Regulatory Affairs department is key link between company, products and regulatory authorities of different countries.
We Astrozen Pharmaceuticals Pvt. Ltd. have a well experienced, young and dynamic team of Regulatory Affairs consists of elite, highly qualified professionals engaged in providing data required to assure the high Quality, efficacy and safety of our Products. We can provide clinical Trials, Impurity Profiles, DMF, BE/BA Studies for registration of our products as per guidelines of health authorities in both Regulated and Non-Regulates markets. We have tie ups with well-established study centers which are approved from local DCGI and other international regulatory authorities, to carry out Clinical / Pre-clinical studies for various dosage forms.

Our teams of regulatory affairs professionals work closely to develop and implement viable strategies to move projects from conception to approval.

• We have requisite infrastructure & expertise to support our associates with excellent technical and Regulatory submission (ACTD,IND, CTA, NDA, CTD, DMF, ANDA)

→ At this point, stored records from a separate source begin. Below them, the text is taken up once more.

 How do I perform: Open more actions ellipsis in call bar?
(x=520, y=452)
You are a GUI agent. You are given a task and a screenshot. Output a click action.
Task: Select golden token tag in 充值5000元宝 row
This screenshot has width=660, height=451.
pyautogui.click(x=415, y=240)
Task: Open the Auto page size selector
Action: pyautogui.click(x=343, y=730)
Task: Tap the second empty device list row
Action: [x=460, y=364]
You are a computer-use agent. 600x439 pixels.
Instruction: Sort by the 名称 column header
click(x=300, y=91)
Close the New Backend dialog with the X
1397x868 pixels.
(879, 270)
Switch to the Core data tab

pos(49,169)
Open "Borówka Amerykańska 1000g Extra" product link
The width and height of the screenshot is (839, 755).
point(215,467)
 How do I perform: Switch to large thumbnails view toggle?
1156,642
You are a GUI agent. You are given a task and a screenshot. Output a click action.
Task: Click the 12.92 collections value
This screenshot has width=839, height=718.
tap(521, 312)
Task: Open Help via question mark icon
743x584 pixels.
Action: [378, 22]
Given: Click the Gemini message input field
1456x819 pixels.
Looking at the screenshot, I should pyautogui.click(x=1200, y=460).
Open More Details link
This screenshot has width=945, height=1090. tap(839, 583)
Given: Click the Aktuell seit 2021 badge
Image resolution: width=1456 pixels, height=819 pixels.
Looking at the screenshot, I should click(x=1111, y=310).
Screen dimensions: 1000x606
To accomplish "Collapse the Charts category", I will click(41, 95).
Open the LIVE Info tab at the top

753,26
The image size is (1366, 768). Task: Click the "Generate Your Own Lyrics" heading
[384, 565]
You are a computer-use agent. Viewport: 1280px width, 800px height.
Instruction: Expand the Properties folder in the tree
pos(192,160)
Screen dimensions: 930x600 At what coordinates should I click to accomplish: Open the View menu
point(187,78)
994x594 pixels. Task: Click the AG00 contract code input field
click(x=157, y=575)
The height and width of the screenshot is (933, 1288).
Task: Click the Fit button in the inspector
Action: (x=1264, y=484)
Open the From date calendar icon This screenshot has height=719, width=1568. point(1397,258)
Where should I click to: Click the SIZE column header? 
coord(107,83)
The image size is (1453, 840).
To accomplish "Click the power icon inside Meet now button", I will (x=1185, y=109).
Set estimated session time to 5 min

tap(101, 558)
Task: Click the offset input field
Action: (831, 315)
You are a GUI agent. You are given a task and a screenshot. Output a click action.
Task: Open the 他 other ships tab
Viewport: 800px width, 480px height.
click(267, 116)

• Astrozen Pharmaceuticals Pvt. Ltd. has Regulatory experts for each country and region which ensures that we have up-to-date local knowledge of the submission process, specific to the country.
• Astrozen Pharmaceuticals Pvt. Ltd. understands the significance of high quality documents to the relevant Regulatory Authorities to ensure that approvals are made in a timely fashion.
• The Regulatory Affairs staff assigned to your dedicated Project Team work to ensure the successful and timely submission of your product application.